Yahh.. Apa kata Ibunya emang bener juga. Walaupun perusahaan yang dipimpinnya adalah perusahaan keluarganya sendiri. Dan.. bukannya ngga ada yang mau sama dia. Banyak malah. Tapi.. Willy merasa belum saatnya dia untuk menjadi seorang suami, apalagi seorang Ayah. Belum ada niatan untuk kesana.

Belum lagi waktu Ibunya menambahkan, “Bapak sama Ibu udah ngga ada lagi yang dikerjain selain di rumah.. Rumah sekarang sepi.. Kamu tahu kan apa yang bisa bikin ramai rumah lagi..?”

Willy adalah anak tunggal, dan kedua orang tuanya menikah diumur yang ngga bisa dibilang muda. Sekarang Willy sudah berumur 27 tahun. Masih jauh lebih muda dibandingkan umur ketika kedua orang tuanya menikah dulu. Tapi..

“Jangan kayak Bapak Ibu ini.. mumpung masih muda, cepat-cepatlah menikah..” Pesen Ibunya tadi.

“Duh.. Pusing gw! Seharusnya gw ikut anak-anak liburan ke Bali aja kalo tau kayak gini..” Kata Willy sambil melihat I Phone-nya, ngecek phone book, “Siapa yang bisa bantuin gw ya kira-kira..?”

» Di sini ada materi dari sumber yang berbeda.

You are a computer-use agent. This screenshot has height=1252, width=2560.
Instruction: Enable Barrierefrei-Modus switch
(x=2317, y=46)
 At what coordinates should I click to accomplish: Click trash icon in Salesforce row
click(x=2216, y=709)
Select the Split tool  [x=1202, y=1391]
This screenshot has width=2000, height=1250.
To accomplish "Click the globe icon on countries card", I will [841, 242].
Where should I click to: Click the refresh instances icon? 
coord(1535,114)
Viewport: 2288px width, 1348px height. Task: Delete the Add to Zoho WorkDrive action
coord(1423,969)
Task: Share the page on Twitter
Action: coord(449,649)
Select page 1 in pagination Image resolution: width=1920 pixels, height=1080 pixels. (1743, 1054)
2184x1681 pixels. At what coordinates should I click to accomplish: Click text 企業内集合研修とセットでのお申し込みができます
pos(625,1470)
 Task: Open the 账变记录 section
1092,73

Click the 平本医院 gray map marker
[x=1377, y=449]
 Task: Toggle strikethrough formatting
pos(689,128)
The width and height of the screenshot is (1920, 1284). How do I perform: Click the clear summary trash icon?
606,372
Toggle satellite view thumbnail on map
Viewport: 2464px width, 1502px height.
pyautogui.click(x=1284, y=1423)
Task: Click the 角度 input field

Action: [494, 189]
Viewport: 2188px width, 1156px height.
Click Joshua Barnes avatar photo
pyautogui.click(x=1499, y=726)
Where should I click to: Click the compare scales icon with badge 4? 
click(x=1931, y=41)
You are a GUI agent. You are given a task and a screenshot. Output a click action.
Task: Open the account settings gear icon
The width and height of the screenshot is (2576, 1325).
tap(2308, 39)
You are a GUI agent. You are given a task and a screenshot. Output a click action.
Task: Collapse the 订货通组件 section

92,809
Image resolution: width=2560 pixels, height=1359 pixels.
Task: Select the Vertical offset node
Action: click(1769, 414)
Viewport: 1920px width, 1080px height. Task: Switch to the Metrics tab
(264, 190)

Kesimpulan dari pertemuan singkat dengan Ibunya tadi adalah, Willy harus menikah segera. Kalaupun belum ada waktu pasti, setidaknya, Wily harus membawa calonnya kepada kedua orang tuanya.

“Ibu sama Bapak percaya sama pilihan kamu. Jadi.. Siapapun calonnya, Ibu sama Bapak pasti merestui..”

“Pfiuhhh..” Willy ngga tahu orang tuanya ini termasuk kolot atau ngga. Tapi masih bagus mereka ngga ikut campur soal jodoh. Mereka cuman pengen dia cepet nikah, dan.. dan punya anak!!

“Aduh.. Gw jadi ayah??” Willy ngomong sendiri sambil masih nyari siapa yang bisa bantuin dia. “Aha.. Dia pasti bisa bantuin gw!” Willy men-dial nomer seseorang yang diyakinin bisa bantuin dia.